--- Start Passage provided ---
In a way it is a homecoming for Sancho. He has returned to the level of football where he belongs; a star player for a member of the Bundesliga’s supporting cast, who in recent years have turned themselves into a career launchpad and shop window for young players who aspire to move on to big clubs elsewhere.

Sancho of course went through that process himself between 2017, when he left Manchester City for Dortmund, and 2021, when Manchester United bought him for €85 million.

By the time of his move he was one of the most highly-regarded attackers in world football, thanks to the phenomenal numbers of goals and assists he had produced playing alongside Erling Haaland, Jude Bellingham etc.

Dortmund's Jadon Sancho in action against SV Darmstadt's Matej Maglica  during the Bundesliga clash in Darmstadt, Germany.
Dortmund's Jadon Sancho in action against SV Darmstadt's Matej Maglica during the Bundesliga clash in Darmstadt, Germany.

He finished at Dortmund with 50 goals and 59 assists in 138 appearances, or to put it more precisely, 109 goal contributions in 110 matches’ worth of playing time. On paper, he looked almost as sure-fire a success at a bigger club as Haaland and Bellingham would go on to be at Manchester City and Real Madrid.

So why did he fail so utterly in the Premier League?
--- End Passage provided ---
--- Start Given material ---
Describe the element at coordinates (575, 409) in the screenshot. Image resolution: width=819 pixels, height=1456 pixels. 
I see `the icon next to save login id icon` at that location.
--- End Given material ---
**What to do**.
A) From the Sancho passage, write out the stretch from "Sancho of course" through "for €85 million." word for word.
B) Name every football club mentioned in the Sancho passage.
C) According to the Sancho passage, what fee did Manchester United pay for him in 2021?
The material has no connection to the passage about Jadon Sancho.

**Solutions per task**.
A)
Sancho of course went through that process himself between 2017, when he left Manchester City for Dortmund, and 2021, when Manchester United bought him for €85 million.

B) Manchester City, Dortmund, Manchester United, Real Madrid, SV Darmstadt

C) €85 million